Page MenuHomePhabricator

Wikidata accepts invalid geo coordinates, causing indexing failures
Open, HighPublic

Description

Saw some failures for updates to elasticsearch coming from testwikidatawiki. it turns out this is happening because the coordinates are invalid:

120°0'N, 111°0'E
https://test.wikidata.org/wiki/Q206

Should probably add some validation in GeoData (or do these get provided by wikidata directly?)

Event Timeline

Restricted Application added projects: Discovery, Discovery-Search. · View Herald TranscriptMar 10 2017, 12:14 AM
Restricted Application added a subscriber: Aklapper. · View Herald Transcript

GeoData does validate coordinates provided to it the standard way - via the parser function. WD adds its data later, when GD assumes it doesn't need any validation. I guess I can add optional validation to CoordinatesOutput but WD would need to handle exceptions I'll be throwing. Any objections?

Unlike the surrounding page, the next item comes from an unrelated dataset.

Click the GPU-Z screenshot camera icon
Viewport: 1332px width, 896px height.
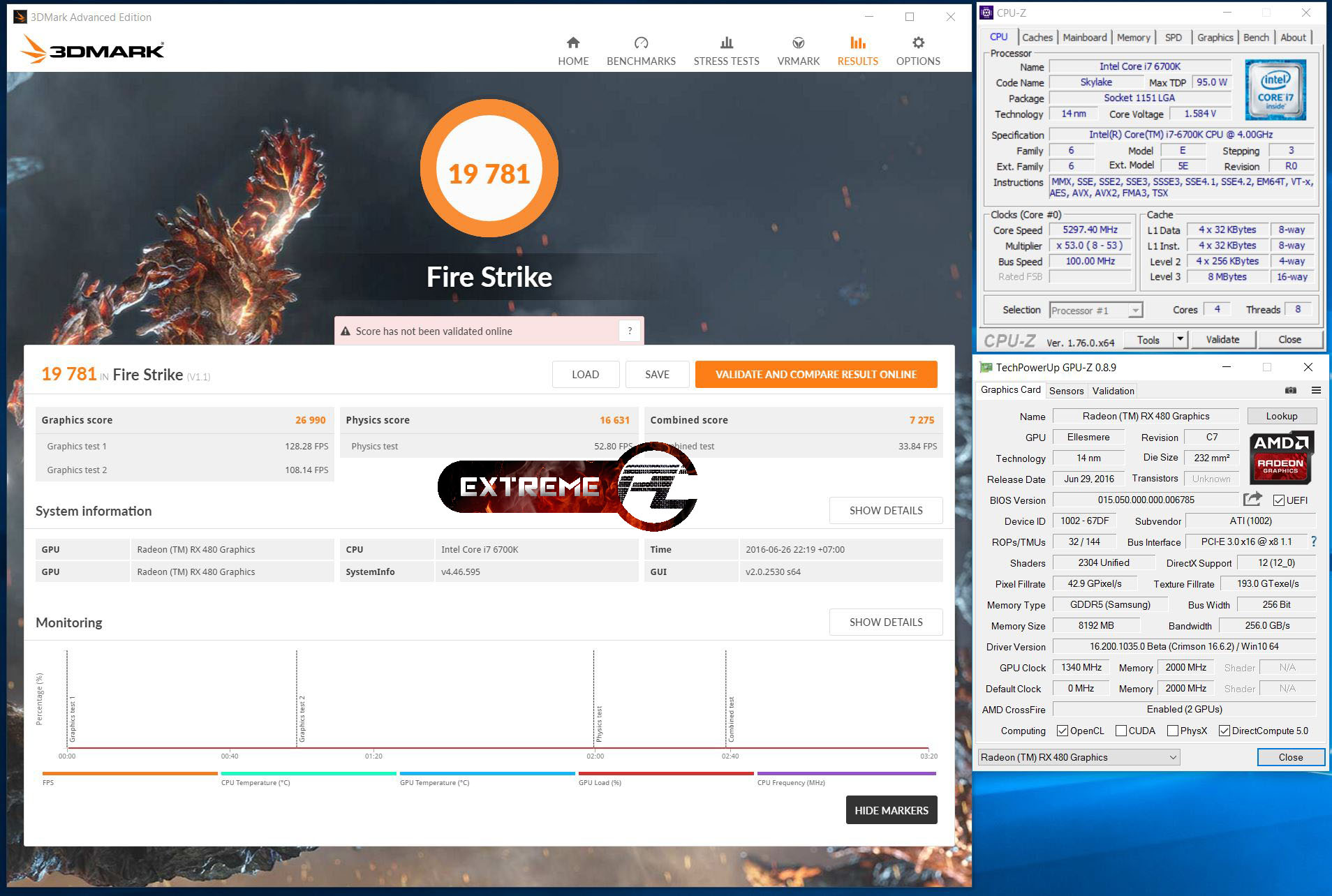pyautogui.click(x=1291, y=390)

thiemowmde triaged this task as Lowest priority.

Note that these coordinates are not "invalid" per-se. The LatLongValue class in Wikibase does have a range check that limits latitude and longitude to ]-360, +360[. This is done on purpose and not a mistake. It depends on the globe if a coordinate like "120° N, 111° E" can be considered valid or not.

Here are some ideas of what can be done:

  • Make sure external validation tools for wikidata.org know about this and suggest to fix coordinates on Earth that have weird values like this.
  • We could add an actual validation step to the Wikibase code base that limits the values, in case the globe is known to be Earth. We already have code that hard-codes http://www.wikidata.org/entity/Q2 in multiple places, so this would not even introduce a new dependency.
  • Make the code that consumes such values aware of it, and either skip or transform them. Transformation is possible, because these coordinates still describe a unique point on a globe, even if the format is "invalid". There is even existing code for said normalization in https://github.com/DataValues/Geo/blob/master/src/GlobeMath.php.

This problem means that these pages with invalid coordinates are not indexed and will never show up in search. I am confused why this is a lowest priority issue for Wikidata. Can someone explain? :-)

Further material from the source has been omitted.